5
MICKEY HAD A VAGUE IDEA WHERE THEY COULD find a women’s store catering to plus sizes, but he wasn’t concentrating on that.
“Am I ever going to be on again?” he asked.
“We’ll see,” said Francisco. “Right now, you’re taking a vacation from being Mickey Fellows.”
“But that’s how I earn my living,” Mickey said, trying not to sound panicked.
“Yes, but he’s just a role you’ve taken on. That’s okay as long as you realize that you’re playing a part. The real you isn’t about roles.”
The car had pulled up to a stoplight at a busy corner of Santa Monica Boulevard. Francisco pointed to half a dozen pedestrians waiting on the curb.
“Those people are as trapped in their roles as you are.”
He nodded toward a teenager waiting for the light with a skateboard under his arm; he was standing next to a middle-aged man in a gray business suit.
“That kid thinks of himself as a rebel. In his eyes the businessman is a sell-out. But if you look at it from the businessman’s perspective, the kid is an irresponsible slacker who refuses to grow up. All of that is ego talk. The ego wants to feel superior. In reality, those two people are completely equal.”

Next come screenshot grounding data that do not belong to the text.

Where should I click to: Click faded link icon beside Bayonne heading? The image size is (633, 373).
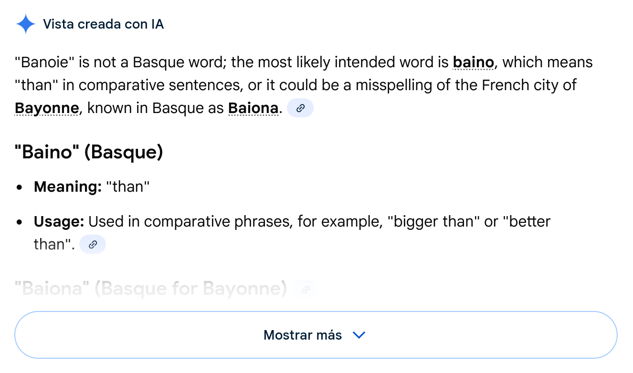pyautogui.click(x=306, y=289)
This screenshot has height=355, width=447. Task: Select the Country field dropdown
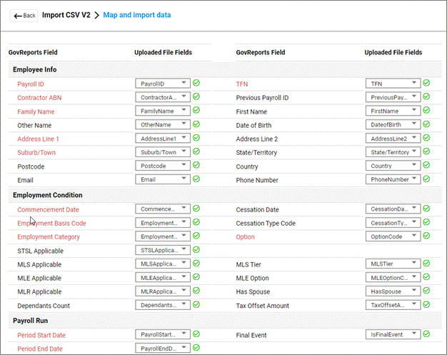pos(392,165)
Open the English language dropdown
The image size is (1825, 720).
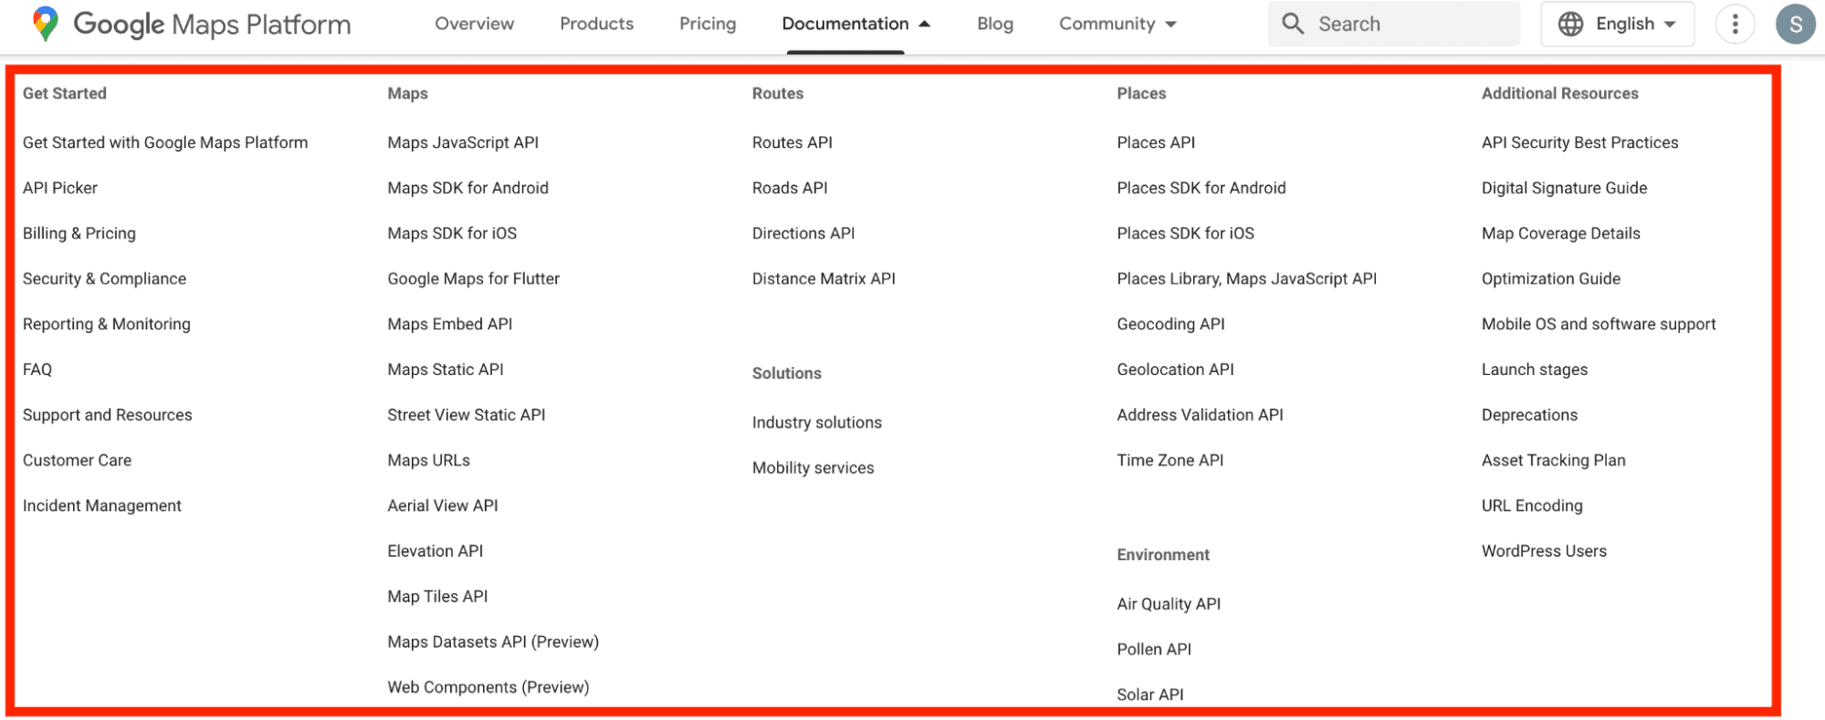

The Walk sign came on, and the pedestrians stepped off the curb, crossing in front of Mickey’s car. “I want you to see them as equal,” Francisco said. “It would change everything.” He glanced over at Mickey. “You don’t believe me.”
“I just see a bunch of strangers. They probably have nothing in common.”
“They’re all souls,” said Francisco. “To me, nothing else matters. Either you’re a person wondering if you have a soul, or you’re a soul who knows that being a person isn’t real.”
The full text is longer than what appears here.